### Source data
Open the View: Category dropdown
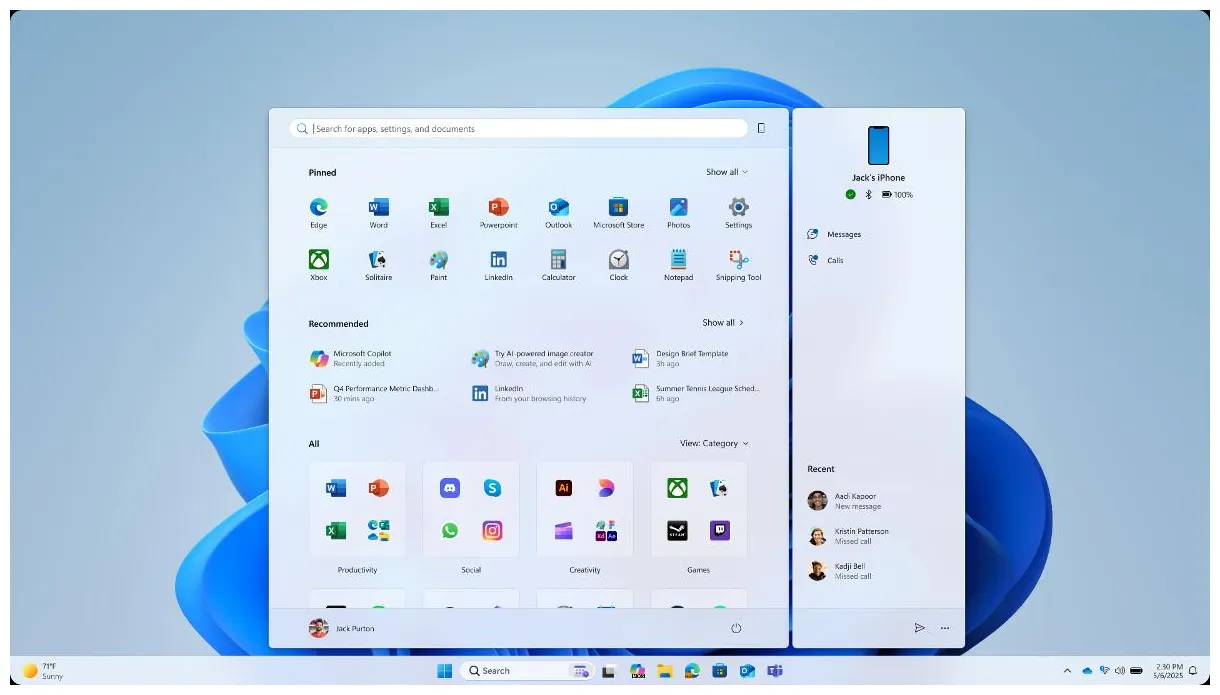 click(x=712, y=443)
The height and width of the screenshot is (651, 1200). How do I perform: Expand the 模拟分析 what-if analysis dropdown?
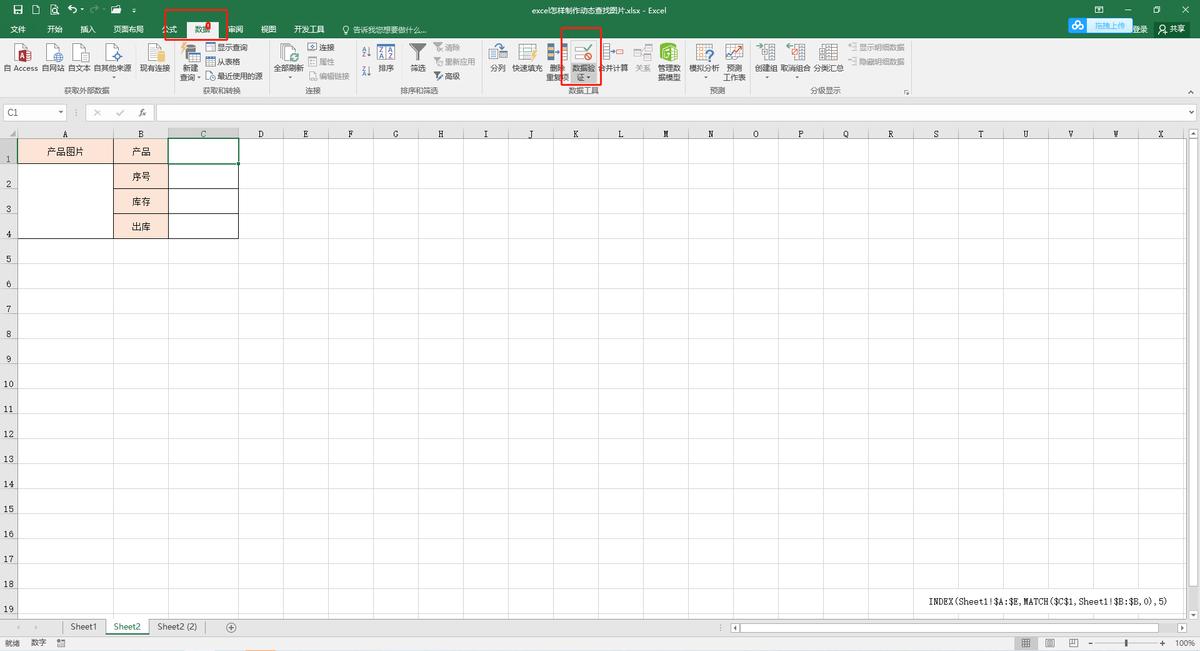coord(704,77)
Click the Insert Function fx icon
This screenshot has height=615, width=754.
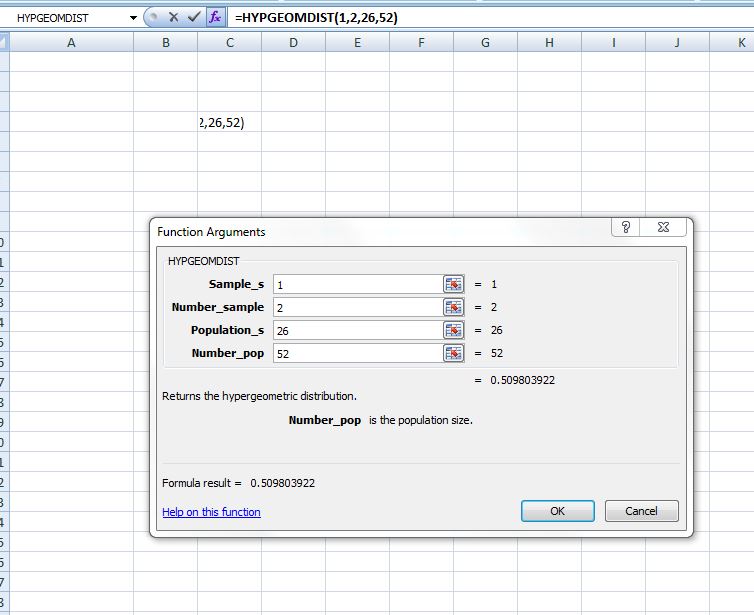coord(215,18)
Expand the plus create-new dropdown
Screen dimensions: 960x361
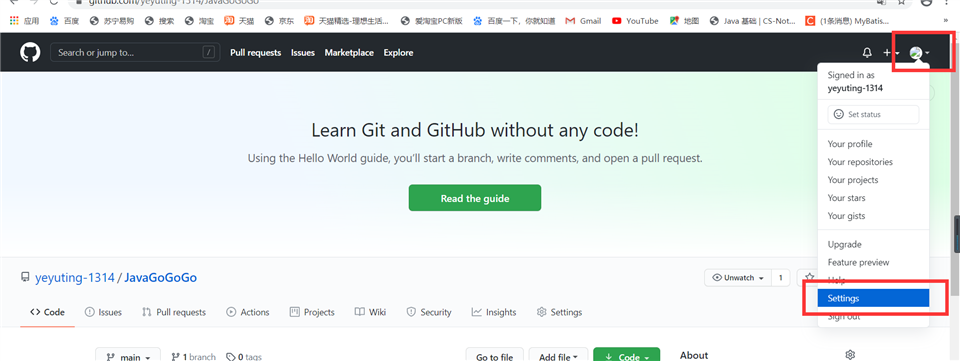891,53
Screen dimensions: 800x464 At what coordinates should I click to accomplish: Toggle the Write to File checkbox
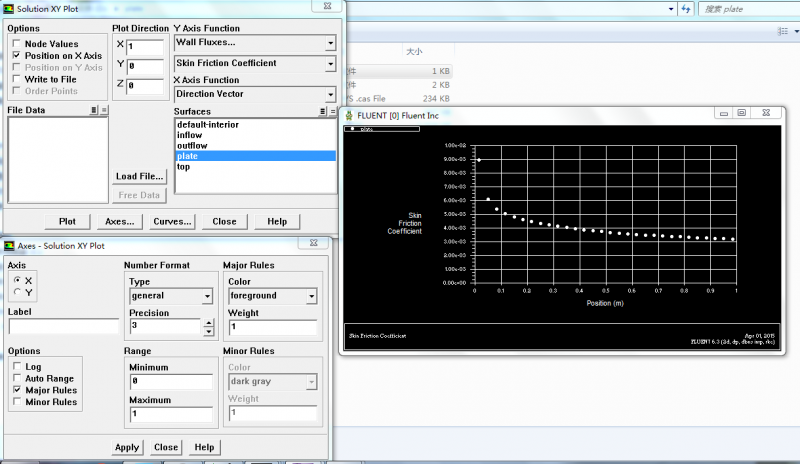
######
### Source data
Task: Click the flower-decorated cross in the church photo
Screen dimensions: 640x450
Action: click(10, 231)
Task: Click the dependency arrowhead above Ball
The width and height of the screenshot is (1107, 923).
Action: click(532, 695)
######
### Source data
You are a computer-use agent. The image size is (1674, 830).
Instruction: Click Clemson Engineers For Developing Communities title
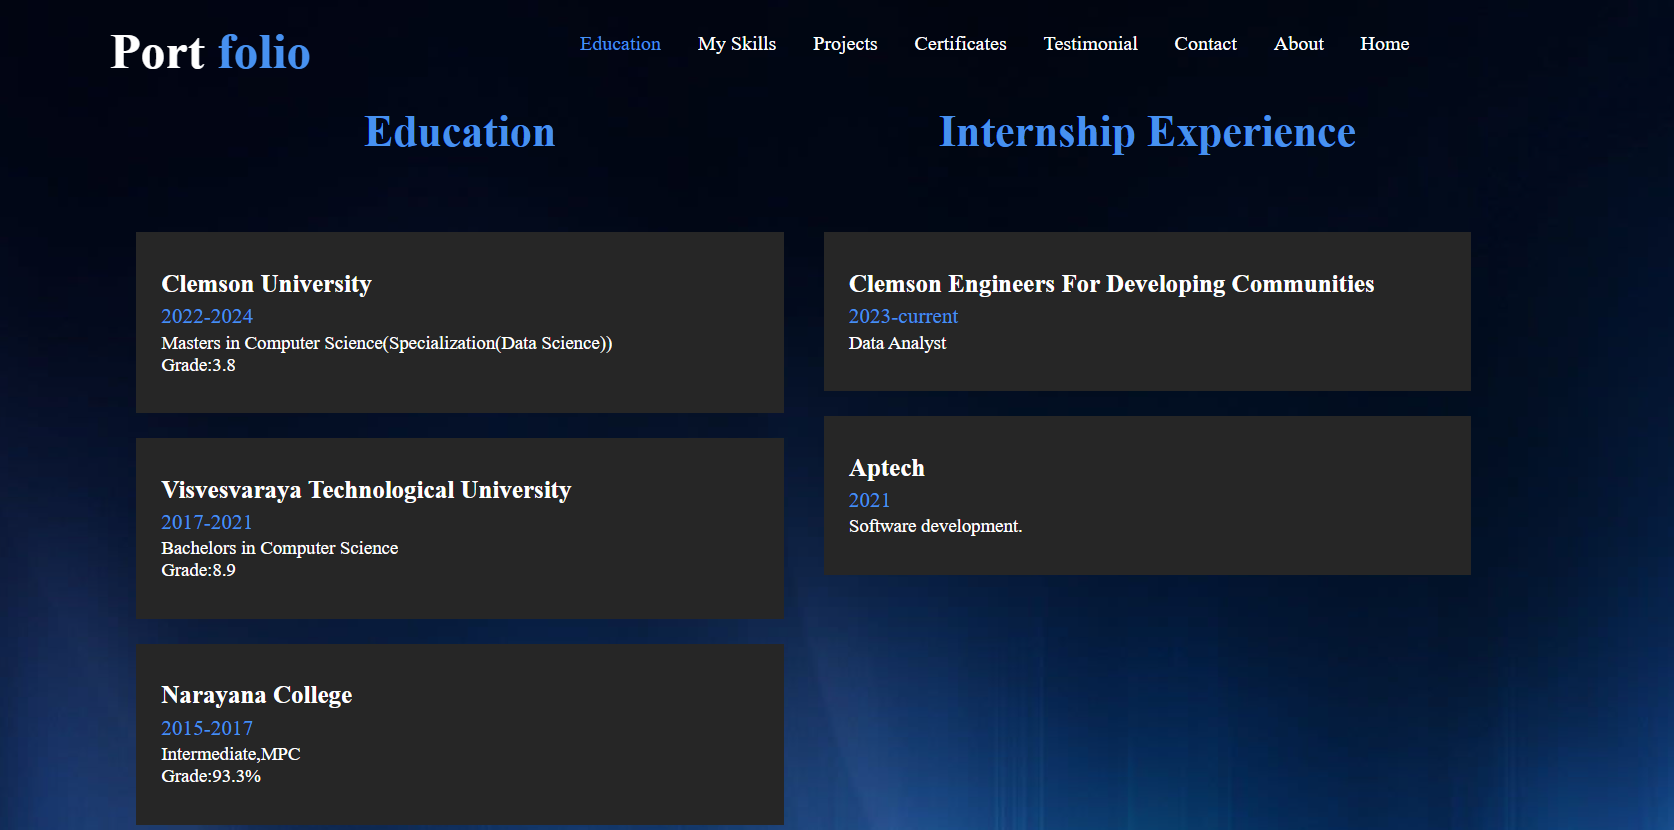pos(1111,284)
######
• [Work order]: Give the number of lines in the entries above that include the string "Task". No other output is expected.

• [Written response]: 2